While watching the news the other day, I was shocked at a story on how scientists discovered that 30% of Americans have a virus that causes obesity. And it is contagious! Now I knew the loss of my teenage body had nothing to do with no longer working out for two hours a day like I did when I was 18, or nothing to do with eating only tiny amounts for days like I did when I was 18, or nothing to do with maybe eating too much pizza. It was a virus! I could give up walking every morning, give up counting calories, and just acknowledge I had a virus. How wonderful! I wonder who gave it to me? It was definitely someone that I really don’t like. Maybe I would give it to someone else. That got me to thinking who I would choose to breathe on over the next several months.
So last night I had to go to the store for bread and milk right around suppertime. I was very hungry. Upon entering Wal-Mart I headed for the apple fritters. I told my daughter that I was starving, and would eat an apple fritter to hold me until supper.
She grabbed my arm and reminded me that this week I had wanted to lose three pounds. That I could not lose three pounds if I ate the apple fritter. I explained that it was not the apple fritter that would keep the three pounds, it was because I had a virus. She shoved me away from the bakery and back into the store.
Now everyone knows you are not supposed to shop hungry. People buy all kinds of crazy stuff they don’t need when they shop hungry. I explained this to my daughter, but she still stood between me and the fritters.
Now we had just been shopping a few days before and our cupboards at home were full. I really just needed bread and milk. But as I went through aisle after aisle, wondering what I should cook for supper, my cart began to fill up with all sorts of things that would never fit in my freezer. A quick trip to the store lengthened as I pondered which Hamburger Helper would be best, and if anyone really did eat pigs feet or tripe.
An hour and a half later we exited the store with my stomach still growling and even my daughter now complaining I had taken so long that she was near fainting with starvation. I told her to quit fussing, that she should have more sympathy for a woman with a virus.
She then told me that I had taken far too long studying how many Lean Cuisine dinners constituted one serving for a woman who was now famished, and she could not wait for me to cook all that Hamburger Helper. We would drive through Taco Bell or she would die.

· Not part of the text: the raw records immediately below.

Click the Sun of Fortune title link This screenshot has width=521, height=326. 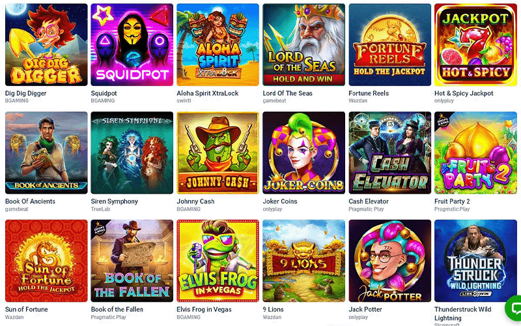click(27, 309)
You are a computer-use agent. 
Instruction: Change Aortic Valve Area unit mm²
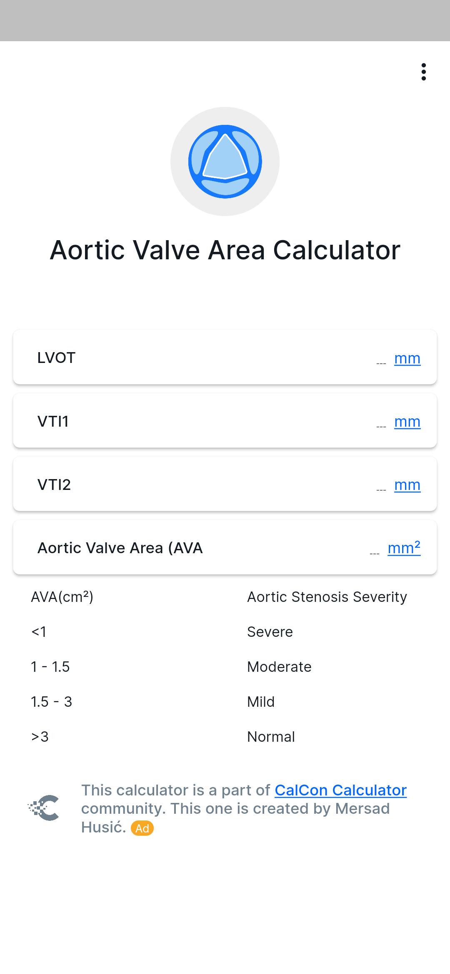coord(404,548)
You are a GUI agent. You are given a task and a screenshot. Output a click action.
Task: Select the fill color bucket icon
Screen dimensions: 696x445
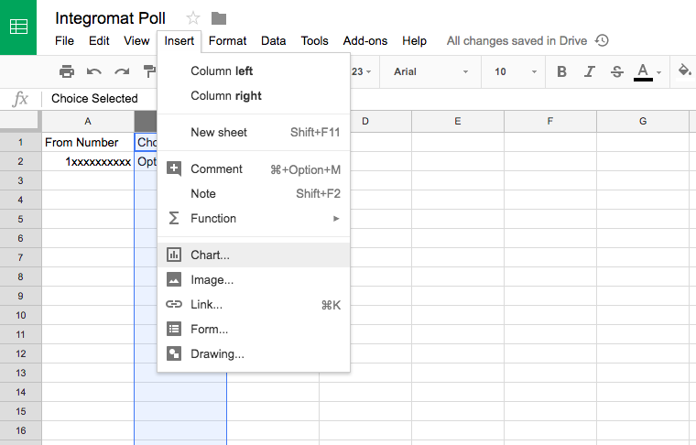click(x=684, y=71)

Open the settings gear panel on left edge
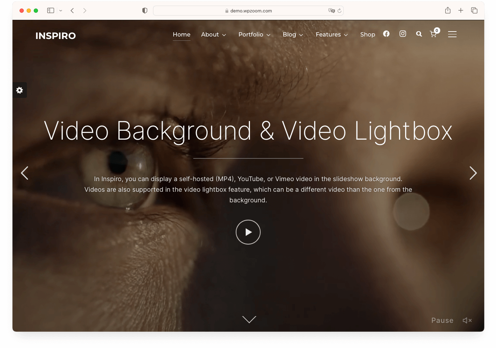[20, 90]
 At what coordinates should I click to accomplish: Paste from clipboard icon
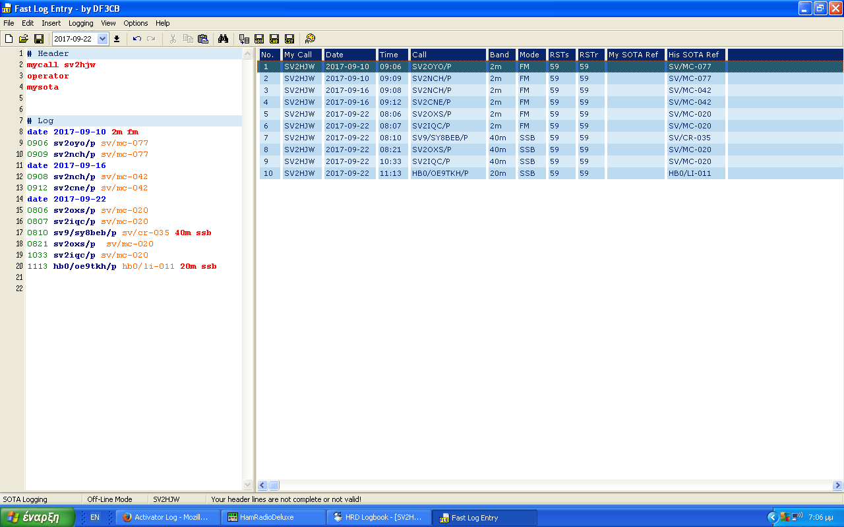(203, 39)
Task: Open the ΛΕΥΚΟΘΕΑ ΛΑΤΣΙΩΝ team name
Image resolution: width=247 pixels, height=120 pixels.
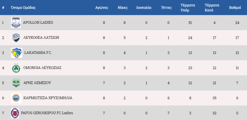Action: point(41,38)
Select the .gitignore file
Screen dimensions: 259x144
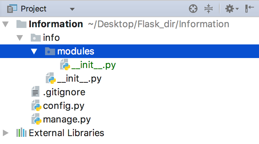(x=64, y=92)
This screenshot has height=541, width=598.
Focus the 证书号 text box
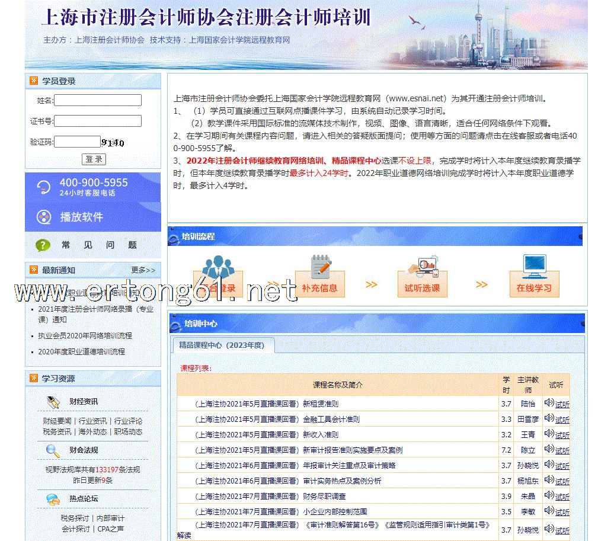coord(98,121)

Happy to run through Taco Bell and grab some supper now that my virus was really acting up, I pulled into the line that was about 35 cars long. I knew immediately that these must also be virus ridden people that had been forced away from apple fritters and were now desperate for a beef-bean-burrito. I must be patient. We sick people needed to stick together.
Three hours later we made it through the line and returned home happily finishing our Mexican feast. Since it was now very late at night and it was taking me hours to fit all those groceries in a freezer already stuffed, my daughter left to take her bath and get ready for bed. While cramming the last Lean Cuisine on the bottom freezer shelf I heard a screech from the bathroom and ran to see what was wrong.
My daughter was shaking her head with frustration while standing on the scale. She kept repeating that she had barely eaten a thing for three days and had jogged nearly 6 miles, and, yet, she still had gained 3 pounds. How could that have possibly have happened?
Being the exemplary and self-restrained mother that I am, I refrained from telling he
r that my grandmother would have said it was because you "don’t spit up in the air," and I mentioned nothing about "poetic justice." I knew repeating my grandmother’s wisdom would only have made her madder, and I realize that young peoples’ idealistic views on how life should work take age and time before they settle down to reality. And I also realized that I should have just gone ahead and eaten the apple fritter.